二十五岁是女人的分水岭,女人过了二十五岁,一切都在衰退,颜值、肤色或者其他东西,然而男人却越来越成熟。
傅胤雪闷闷不乐地从楼上下来,坐到餐桌边,仔细瞧着正在看报纸,越来越男人味的侯堃,“堃哥哥,我有点讨厌你了。”
侯堃放下报纸,不解地看向小妻子,“宝贝儿,何来此谈?”
傅胤雪端起牛奶杯子喝了两口,嘟囔道:“书上说二十五岁是女人的分水岭,我今年正好二十五岁,我要走下坡路,你却走上坡路。

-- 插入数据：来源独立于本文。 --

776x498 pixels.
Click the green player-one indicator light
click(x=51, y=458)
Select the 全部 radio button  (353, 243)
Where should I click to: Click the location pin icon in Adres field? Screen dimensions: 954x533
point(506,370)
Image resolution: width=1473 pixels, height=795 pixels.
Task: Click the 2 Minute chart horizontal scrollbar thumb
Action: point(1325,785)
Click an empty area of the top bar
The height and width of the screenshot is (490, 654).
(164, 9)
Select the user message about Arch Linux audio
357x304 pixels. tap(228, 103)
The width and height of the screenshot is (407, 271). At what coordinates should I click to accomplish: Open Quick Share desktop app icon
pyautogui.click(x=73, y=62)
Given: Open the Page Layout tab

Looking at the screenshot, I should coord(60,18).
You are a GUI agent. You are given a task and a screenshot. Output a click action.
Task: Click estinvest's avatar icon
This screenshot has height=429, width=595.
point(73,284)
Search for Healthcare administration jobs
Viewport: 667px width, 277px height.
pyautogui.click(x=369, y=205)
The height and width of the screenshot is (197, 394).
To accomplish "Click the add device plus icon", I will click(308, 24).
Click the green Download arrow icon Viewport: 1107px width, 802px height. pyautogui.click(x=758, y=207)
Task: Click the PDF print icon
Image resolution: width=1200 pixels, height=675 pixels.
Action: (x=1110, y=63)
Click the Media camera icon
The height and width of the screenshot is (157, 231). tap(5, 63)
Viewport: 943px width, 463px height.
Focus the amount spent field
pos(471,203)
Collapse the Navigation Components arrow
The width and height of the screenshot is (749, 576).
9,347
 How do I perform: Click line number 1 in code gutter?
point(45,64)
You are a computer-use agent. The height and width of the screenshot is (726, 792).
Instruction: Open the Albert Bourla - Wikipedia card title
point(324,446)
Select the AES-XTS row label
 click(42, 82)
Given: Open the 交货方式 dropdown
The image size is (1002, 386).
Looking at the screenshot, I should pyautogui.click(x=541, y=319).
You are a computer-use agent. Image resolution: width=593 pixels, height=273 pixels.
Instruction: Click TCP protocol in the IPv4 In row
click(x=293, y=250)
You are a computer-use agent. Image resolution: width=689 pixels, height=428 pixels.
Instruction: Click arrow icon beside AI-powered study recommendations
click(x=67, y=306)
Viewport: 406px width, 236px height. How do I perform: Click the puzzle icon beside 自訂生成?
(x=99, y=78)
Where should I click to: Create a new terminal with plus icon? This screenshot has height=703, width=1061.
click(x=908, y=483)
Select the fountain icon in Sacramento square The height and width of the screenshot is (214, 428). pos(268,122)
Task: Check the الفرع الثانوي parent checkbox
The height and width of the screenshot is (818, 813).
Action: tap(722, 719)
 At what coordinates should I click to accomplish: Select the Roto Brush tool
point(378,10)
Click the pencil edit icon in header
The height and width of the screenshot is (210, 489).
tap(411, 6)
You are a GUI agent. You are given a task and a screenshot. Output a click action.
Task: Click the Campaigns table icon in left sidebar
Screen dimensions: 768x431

侯堃哂笑,原来是这回事,他起身坐到她那侧,伸手揽过她,“没事,花无百日红,人总要长大,你的内在美不走下坡路就行了。”
傅胤雪疑惑,低头审视自己,“内在美?”
侯堃沿着她的身体曲线比划了一下,“嗯,保持一个中心两个基本点不松弛就行。”
她:“……”
女人在学生时代都幻想有一位帅气的男孩子为自己写情书,然而情书不属于这个世纪,是上个世纪的产物。
某天,傅胤雪心血来潮,放下手里的遥控器,投奔到床上老公大人的怀里,“亲爱的,你给我写封情书吧。”
侯堃对于小妻子时不时的各种想法已经见怪不怪,他一边玩手机游戏一边安抚,“宝贝儿,现在谁还写情书啊?电话、短信、邮件、说说、朋友圈签名,你挑一个,我满足你。”
傅胤雪一把夺过他的手机扔到一边,各种撒娇,“堃哥哥,我不要那些,我就要情书,就要白纸黑字充满香味的粉红情书!”
侯堃玩不到游戏就开始转移目标,自发解开小妻子睡衣的钮扣,“乖啊,那是十六岁的游戏,你错过了,就找不到那种感觉了,再说情书太假了,大哥哥直接上阵来疼你,我们用身体写,保证你欢喜。”
她:“……”
女人天生就爱多愁善感,无论这个女人是白富美还是土肥圆,只要是女人,就没有不多愁善感的。
傅胤雪昨天看电影被其中很细小的一幕感动落泪,今天看到花朵被雨水打落也伤感,这种感觉有时候控制不住,“堃哥哥,你要习惯我时不时的多愁善感。”
侯堃太了解小妻子,五分钟的热度,之后又吃嘛嘛香,“宝贝儿,这个真的不用习惯,男人对你们女人的多愁善感一般都是免疫的。”
她:“……”
傅胤雪十八岁那年和侯堃订婚,二十二岁大学毕业那年嫁给了侯堃,二十五岁这年,终于在双方父母的压力下,为侯堃怀上了第一胎。
都说女人怀孕傻三年,可我们家的小雪儿却在怀孕时逆袭了小侯爷,每每都让小侯爷哑口无言。
侯堃下班回家,一踏入客厅就看到坐在沙发上傻笑兮兮的妻子,“宝贝儿,你在看什么?笑得傻兮兮的。”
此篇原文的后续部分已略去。